Из ламинарии святое копие.
Потир, и дискос, и подсвечник со свечами.
Стоят три ангела с обломками мечей
у самых Врат, — и двое демонов с мечами.
—
Откуда ты? — Из Вавилона.
Куда уходишь? — В глаз циклона.
Кого ты любишь? — Дочь цыгана.
Как её звать? — Фата-моргана.
Имена циклонов, что не странно,
как у женщин. Ева из Аммана.
Ведьма родила двоих девчонок,
третья — одноглазый пацанёнок.
Мчатся сквозь безветрие ракушки,
девушек распущенные косы,
змеи сухопутные, гнилушки,
мачты, паруса и альбатросы.
Нет ни Аладдиновой лампадки,
ни седого карлика-китайца.
Мы, пуляя галькой из рогатки,
помощи пытаемся дозваться.
Демона, рождающего штили,
изгони быстрее, Allodetta.
Стрелки передатчиков застыли,
перед ними жёлтая газета.
Воет буря. Ишь, как разбесилась.
Ну, прощай, лохань. Пора на сходни.
Сверху вниз душа перекатилась.
Будет нам бордель и в преисподней.
Моя трубка
Есть трубка у меня из чёрной древесины.
Она голландская, и вид её престранен:
лицо русалки, окружённое узором.
Мне подарил её один матрос, датчанин.
Он говорил мне, что купил её у негра
в Александрии, — продавца марихуаны, —
а негр, — сказал он, — получил её в подарок
в чужом порту от некой женщины, путаны.
И зачастую, вечерами, как стемнеет,
я в уголок сажусь и трубку набиваю,
и всё становится пустым, лилово-серым,
и льётся дым, меня неспешно обвивая.
И то мерещится мне женская фигура,
то дальний порт, совсем со здешними не схожий,
то как по сумрачным холодным переулкам
какой-то тип идёт нетрезвый, чернокожий;
а иногда галеру вижу я, что мчится
сквозь неизвестное под всеми парусами,
и моряка, что восседает на бушприте
с такой же трубкой — и пускает дым клубами.

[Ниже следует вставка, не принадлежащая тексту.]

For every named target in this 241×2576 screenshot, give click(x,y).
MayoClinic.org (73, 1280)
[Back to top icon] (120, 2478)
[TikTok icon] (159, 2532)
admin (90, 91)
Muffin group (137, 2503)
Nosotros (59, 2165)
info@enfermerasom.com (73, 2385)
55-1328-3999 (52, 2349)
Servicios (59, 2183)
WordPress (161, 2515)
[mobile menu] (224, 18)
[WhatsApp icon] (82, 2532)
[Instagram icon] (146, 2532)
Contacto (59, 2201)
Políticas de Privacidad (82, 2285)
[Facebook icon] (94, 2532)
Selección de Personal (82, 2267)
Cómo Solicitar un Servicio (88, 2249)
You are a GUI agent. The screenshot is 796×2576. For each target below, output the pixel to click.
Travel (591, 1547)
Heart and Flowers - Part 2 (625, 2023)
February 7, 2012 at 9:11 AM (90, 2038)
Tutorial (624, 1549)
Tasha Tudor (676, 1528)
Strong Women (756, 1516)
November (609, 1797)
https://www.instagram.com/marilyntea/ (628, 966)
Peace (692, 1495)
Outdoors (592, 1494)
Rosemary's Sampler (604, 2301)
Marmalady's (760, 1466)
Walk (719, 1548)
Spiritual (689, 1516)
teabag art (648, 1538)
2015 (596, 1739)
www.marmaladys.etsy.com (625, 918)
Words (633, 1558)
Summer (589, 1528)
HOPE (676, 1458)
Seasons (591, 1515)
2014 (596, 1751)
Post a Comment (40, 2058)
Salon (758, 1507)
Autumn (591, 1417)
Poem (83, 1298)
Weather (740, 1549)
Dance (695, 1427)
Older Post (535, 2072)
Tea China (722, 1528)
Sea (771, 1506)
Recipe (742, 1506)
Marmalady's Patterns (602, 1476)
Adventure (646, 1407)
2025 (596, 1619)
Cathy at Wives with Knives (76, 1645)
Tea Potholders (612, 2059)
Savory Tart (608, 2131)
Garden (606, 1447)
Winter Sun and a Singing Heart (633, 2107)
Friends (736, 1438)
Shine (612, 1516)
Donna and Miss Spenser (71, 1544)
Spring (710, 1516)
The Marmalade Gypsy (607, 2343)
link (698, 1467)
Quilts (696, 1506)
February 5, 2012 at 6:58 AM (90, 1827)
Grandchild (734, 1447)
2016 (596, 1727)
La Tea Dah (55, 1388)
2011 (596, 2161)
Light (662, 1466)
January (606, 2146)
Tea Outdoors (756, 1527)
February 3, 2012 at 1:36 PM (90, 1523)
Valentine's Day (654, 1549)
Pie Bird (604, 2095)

Есть трубка у меня с узором необычным.
Она приносит мне видения чудные.
Не колдовство ли? Или вдруг тому причиной
табак английский да моя неврастения?
Морская зарисовка
Ходил по шканцам увалень, что мнил себя Пифеем,
от качки чуть не падая и всматриваясь в даль.
А наверху, на салинге, сынишка Дорофеи
внезапно бабу голую и берег увидал.
Тогда, на «Пинте», взяли мы ацтекскую камею:
козлиный смрад, и плесенью все недра заросли.
По трюму крысы полчищем, на переборках змеи.
Прыщи неизлечимые мы в Палос привезли.
Потом пришлось нам кланяться пахам великоханским;
верхом на китаяночках поплыли мы в тот раз, —
с сосками их лилейными и волосом атласным, —
и возвратили родине украденный компас.
А было, что нас бросили на папскую галеру,
и мы гребли, бессильные, одетые в тряпьё,
а где гребли, там сеяли чуму или холеру —
и семя тоже сеяли безумное своё.
Повсюду были женщины — и во дворцах, и в храмах,
и в ящиках с приправами, и в винных погребах;
смывали соль, белевшую на наших старых шрамах,
и те, что были в рубищах, и те, что в кружевах.
Все якоря уж подняты и отданы швартовы.
Стоим, неколебимые, не кланяясь штормам,
жуём изюм с бананами, как будто мы — коровы,
и молчаливо думаем: какие стыд и срам.
Ну, к повороту, сволочи! Пойдём вперёд вполветра.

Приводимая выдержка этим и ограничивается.